The first three verses of the song grow increasingly instrumentally opaque, building towards the climactic instrumental density of the chorus, which features a reappearance of the blinding and shimmering electric guitar. Complementing this immense and unavoidable instrumentation are the first lines of chorus lyrics, “But, baby, you’re the best / We’ll figure out the rest,” whose unconcerned and ecstatic nature contrasts the physical negativity that pervades the lyrics of the preceding verses. However, this uninhibited and confident expression fades with the latter half of the chorus lyrics, in which Zutrau sings, “But maybe it’s a test / I think we’d better quit while we’re ahead.” Following the lyrical deflation is a brief instrumental interlude, with the disappearance of vocals mimicking the act of “quitting” described in the preceding line of lyric. The subsequent fourth verse is as much a manifestation of “quitting,” only this time, on the part of the instruments: like the vocals during the instrumental interlude, in the fourth verse, the instruments disappear from the track, giving way to solitary vocal harmonies. This lack of instrumentation also parallels the physicality present in the lyrics of the fourth verse: “When we’re sleeping / Our friends, they creep in.” The silence inherent in the acts of “sleeping” and “creeping” feels more meaningful when those lyrics are presented against a backdrop of instrumental quiet.
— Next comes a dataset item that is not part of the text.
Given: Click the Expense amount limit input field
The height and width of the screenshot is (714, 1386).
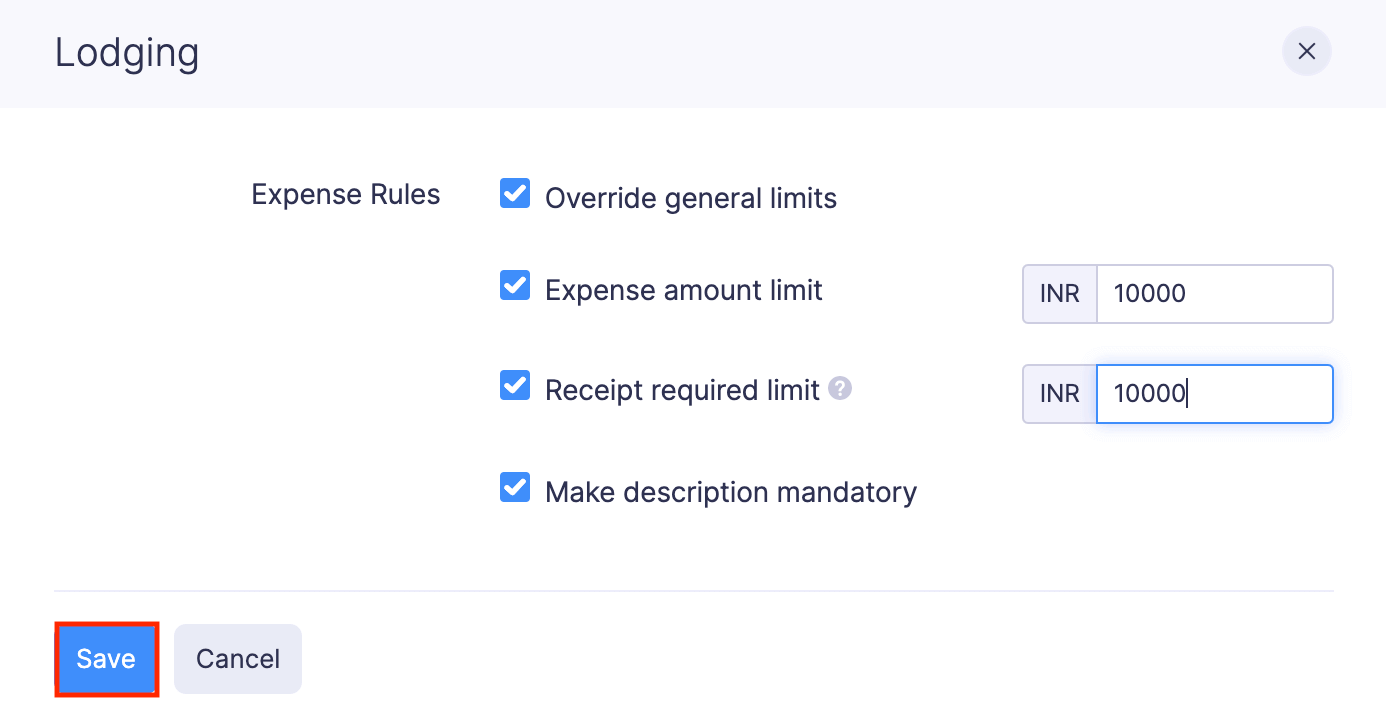Looking at the screenshot, I should [x=1214, y=293].
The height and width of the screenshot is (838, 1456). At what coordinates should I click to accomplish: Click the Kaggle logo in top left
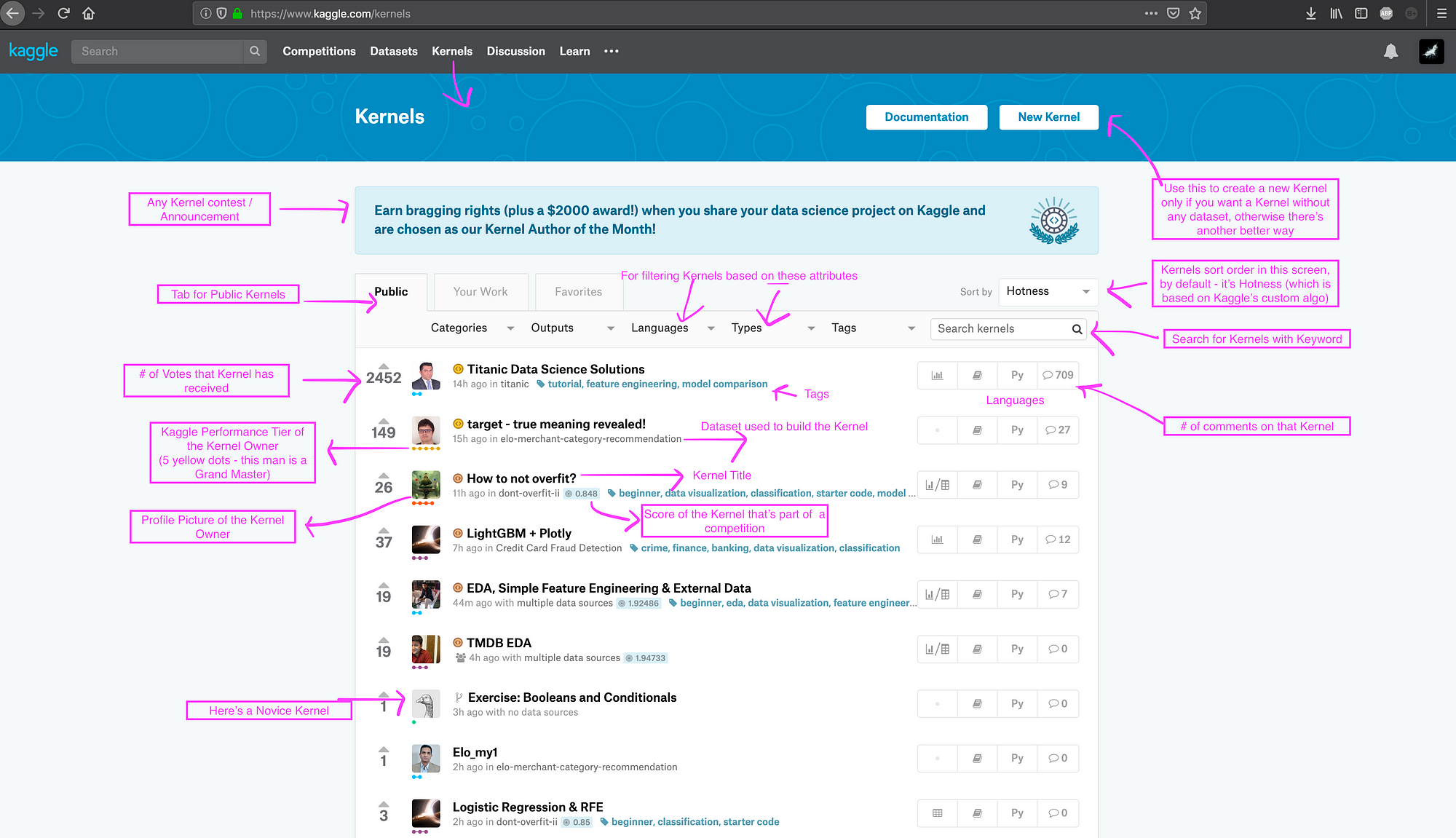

By the time of the last verse, all that Zutrau knows is, “You hardly know me / But you still own me / And all the rest.” Instrumentation reappears in the song’s landscape, engulfing her lyrics in a manner that feels reflective of the ownership about which she is singing. The chorus follows once more, responsible for leaving a final impression: “I think we’d better quit while we’re ahead.”

I ignore the lyric, and instead start the song over again.

  1. Chow, Andrew R. “Kelly Zutrau of the Band Wet Has Plenty to Say.” The New York  Times, January 21, 2016. Accessed April 11, 2016. http://www.nytimes.com/2016/01/24/arts/music/kelly-zutrau-of-the-band-wet-has-plenty-to-say.html?_r=0.
  2. Schiller, Friedrich. On the Aesthetic Education of Man. Mineola, N.Y.: Dover  Publications, 2004.
  3. “You’re the Best (EP Version).” By Wet. On Wet. By Wet. Columbia, 2013, purchased aac file.
  4. Lorde, Audre. Sister Outsider: Essays and Speeches. Berkeley: Crossing Press, 2007.
  5. Ibid.
  6. Mathieu, W. A. Bridge of Waves: What Music Is and How Listening to It Changes the World. Boston: Shambhala, 2010.